Stated goal.
Tally how many lines of the material below contain the word "icon". Reply with the number alone.

Supplied material.

** START **

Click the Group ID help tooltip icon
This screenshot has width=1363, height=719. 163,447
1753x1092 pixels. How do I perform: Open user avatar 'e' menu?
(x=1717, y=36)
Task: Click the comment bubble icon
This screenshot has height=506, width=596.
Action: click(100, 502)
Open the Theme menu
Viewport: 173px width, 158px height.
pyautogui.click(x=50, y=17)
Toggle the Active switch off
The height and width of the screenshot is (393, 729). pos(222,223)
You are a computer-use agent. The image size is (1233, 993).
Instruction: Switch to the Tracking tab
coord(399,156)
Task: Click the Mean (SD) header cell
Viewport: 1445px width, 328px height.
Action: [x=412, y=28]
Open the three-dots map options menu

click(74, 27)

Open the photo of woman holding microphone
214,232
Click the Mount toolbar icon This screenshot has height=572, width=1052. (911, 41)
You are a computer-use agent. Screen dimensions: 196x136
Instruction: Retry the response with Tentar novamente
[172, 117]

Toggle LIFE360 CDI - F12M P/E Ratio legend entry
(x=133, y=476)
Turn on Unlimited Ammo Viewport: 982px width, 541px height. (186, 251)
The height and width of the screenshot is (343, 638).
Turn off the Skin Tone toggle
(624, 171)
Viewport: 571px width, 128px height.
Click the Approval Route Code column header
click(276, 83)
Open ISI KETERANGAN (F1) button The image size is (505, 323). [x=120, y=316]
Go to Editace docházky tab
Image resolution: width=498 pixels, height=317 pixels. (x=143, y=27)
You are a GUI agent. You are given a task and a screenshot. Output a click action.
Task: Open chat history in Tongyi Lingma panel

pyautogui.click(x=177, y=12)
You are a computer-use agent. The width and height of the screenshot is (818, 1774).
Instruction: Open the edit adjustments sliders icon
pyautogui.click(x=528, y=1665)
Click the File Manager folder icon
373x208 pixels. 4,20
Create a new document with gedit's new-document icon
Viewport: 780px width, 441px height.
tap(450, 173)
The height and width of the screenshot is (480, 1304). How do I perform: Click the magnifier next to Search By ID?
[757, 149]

** END **

Exercise result.
6